A GUERRA DO RIO - ENFIM, O ESTADO!


Enfim, o Estado!, por Romeu Karnikowski, Advogado e sociólogo - Zero Hora 30/11/2010

O Rio de Janeiro é a cara mais evidente do Brasil, refletindo suas belezas, seus esplendores e seus fascínios, mas também suas contradições, suas mazelas e degradações. É uma cidade profundamente partida, cindida no seu coração há décadas por políticas que plasmaram o apartheid social que está na origem da violência e do banditismo que grassou na cidade, sobretudo, nos últimos 30 anos. Como se vê, o Estado está paradoxalmente na origem das agruras vividas pela comunidade carioca, num processo que vem se acumulando há mais de cem anos.

O Estado moderno foi constituído sob três princípios fundamentais: o legislativo, o jurisdicional e o administrativo. Ao longo do século 20, o Estado foi carregado de funções tais como atribuir educação, saúde, fomentar a economia e construir infraestrutura, entre as quais o saneamento básico. Mas existe uma função que é muito mais remota e que na verdade fundamentou a existência do Estado ao longo dos séculos: a segurança.

O próprio conceito de cidadania tem origem na ideia de segurança, quando na Antiguidade as cidades-Estados concediam o “direito de cidade” para proteger pessoas dos inimigos, das feras e dos salteadores. O Estado brasileiro, durante muito tempo, reconheceu a cidadania dos ricos e criminalizou os segmentos marginalizados, cuja forma se sedimentou no Rio Janeiro. Desse modo, a atua-ção das forças de segurança nos complexos da Penha e do Alemão no Rio de Janeiro, contra os narcotraficantes, representa a retomada pelo Estado de áreas deterioradas pelo crime e pela violência. A ausência do Estado nessas áreas tem origem nas medidas de modernização, urbanização e saneamento desencadeadas no primeiro quartel do século 20, no sentido de fazer do Rio a “Paris dos Trópicos”, mas cujo resultado foi empurrar milhares de cariocas para os morros da cidade, onde ficaram sem uma estrutura mínima de vivência.

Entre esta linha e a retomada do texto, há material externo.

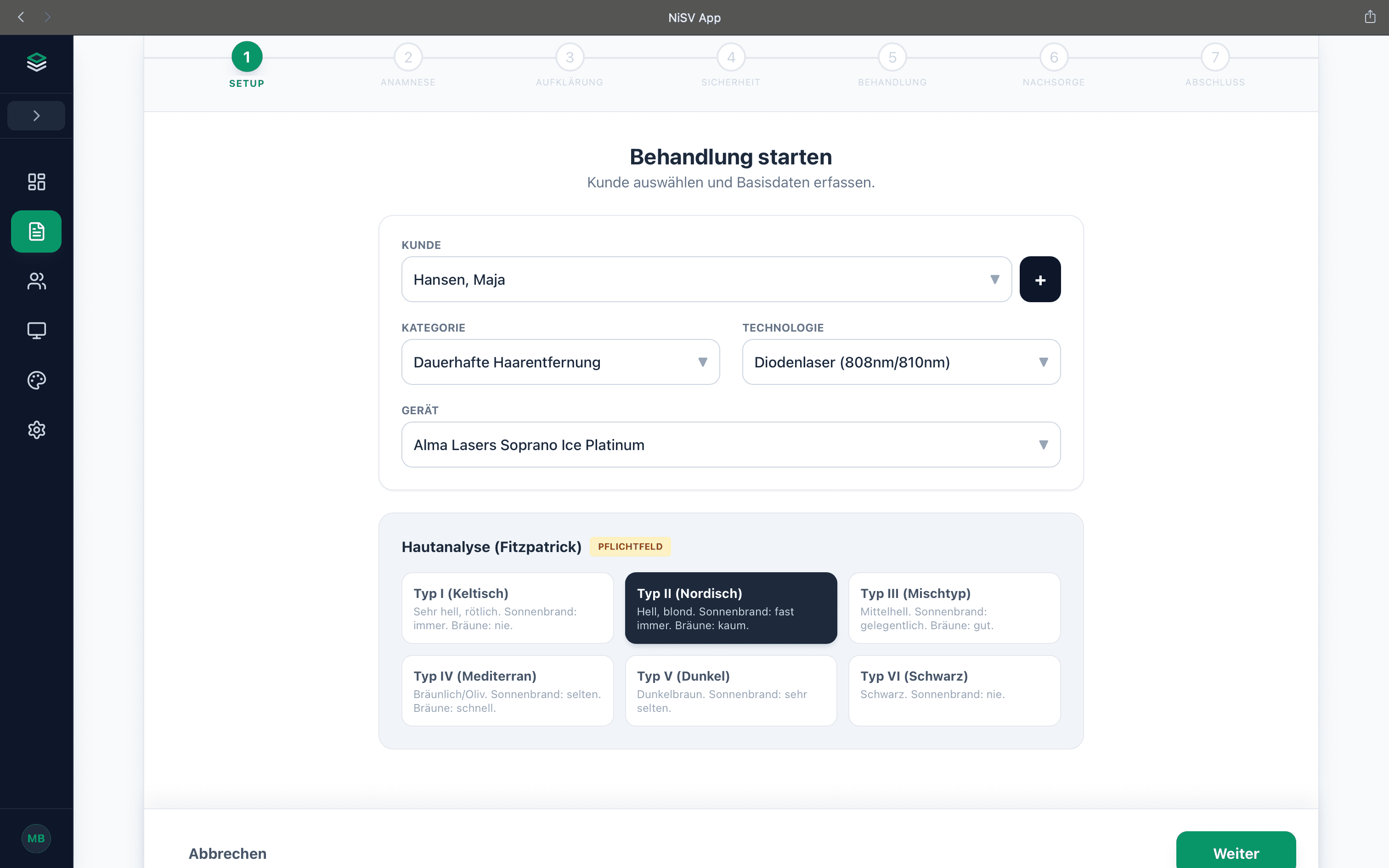This screenshot has height=868, width=1389.
Task: Choose Typ IV (Mediterran) skin type
Action: [508, 691]
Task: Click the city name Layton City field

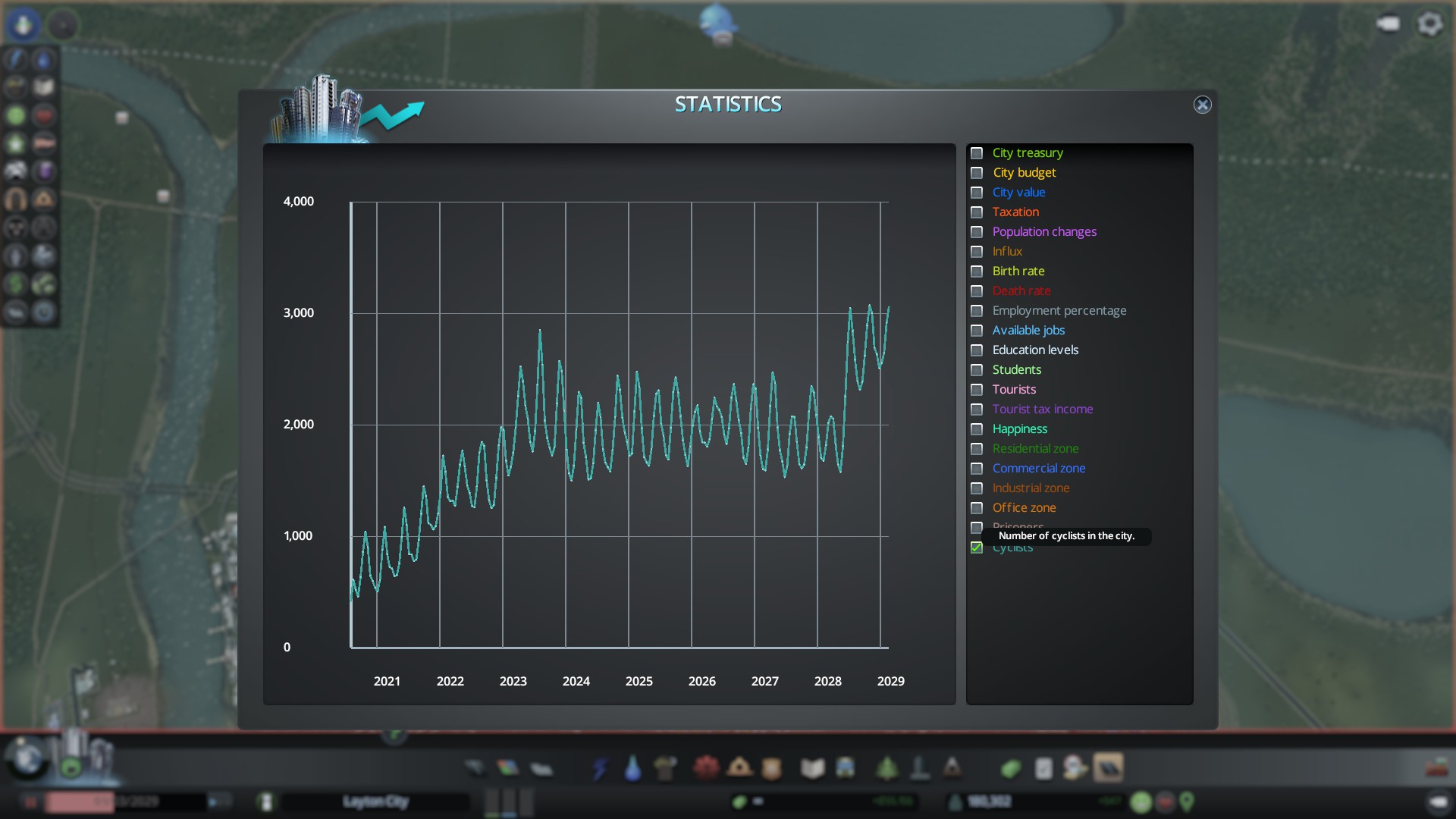Action: [x=375, y=802]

Os soldados retornados da Campanha de Canudos (1897) logo denominaram essa nova realidade de “favela”, em alusão à gramínea e ao ambiente que havia no arraial dos jagunços de Antonio Conselheiro. A Revolta da Vacina, de 1904, é o acontecimento mais emblemático contra essas políticas “modernizadoras” que na prática acabaram segregando a maioria da população da cidade. No filme Assalto ao Trem Pagador, de 1961, Roberto Farias mostra com maestria as contradições sociais vivenciadas pela cidade entre as pessoas segregadas dos morros e os bem vividos da planície. Mas o verdadeiro cenário de fundo dessa obra-prima é a miséria que grassava nos morros da Cidade Maravilhosa, de onde emergem seus protagonistas trágicos. Na verdade, as lentes de Roberto Farias mostraram cruamente o resultado das políticas modernizadoras do início do século 20, que no final tornaram os morros áreas criminalizadas.

Assim, onde gerações inteiras foram jogadas à própria sorte, sem a presença do Estado no fornecimento de infraestrutura básica, especialmente de segurança, os narcotraficantes encontraram o ambiente geograficamente favorável às suas atividades desde os anos 80. Somados a isso, os policiais advindos do regime militar agiam de acordo com a doutrina da ordem e não da segurança, ou seja, visavam à manutenção da ordem do Estado e não da segurança das pessoas. A Constituição de 1988, em seu artigo 144, subverte esse princípio dado pelos DLs 317/67 e 667/69, de modo que o sucesso da ação das polícias fluminenses somente foi possível com o conceito da polícia de segurança, cujo objetivo é a preservação da vida das pessoas e não do Estado ou de um regime.

A tomada do complexo da Penha e do Alemão pelas forças de segurança está carregada de simbolismo que deve ser aproveitado pelo poder público para começar a reparar o seu próprio erro, que se perpetua há mais de cem anos. Essa reparação é o estabelecimento do Estado com todas as suas prerrogativas nos morros do Rio de Janeiro e dessa forma afirmar: enfim, o Estado.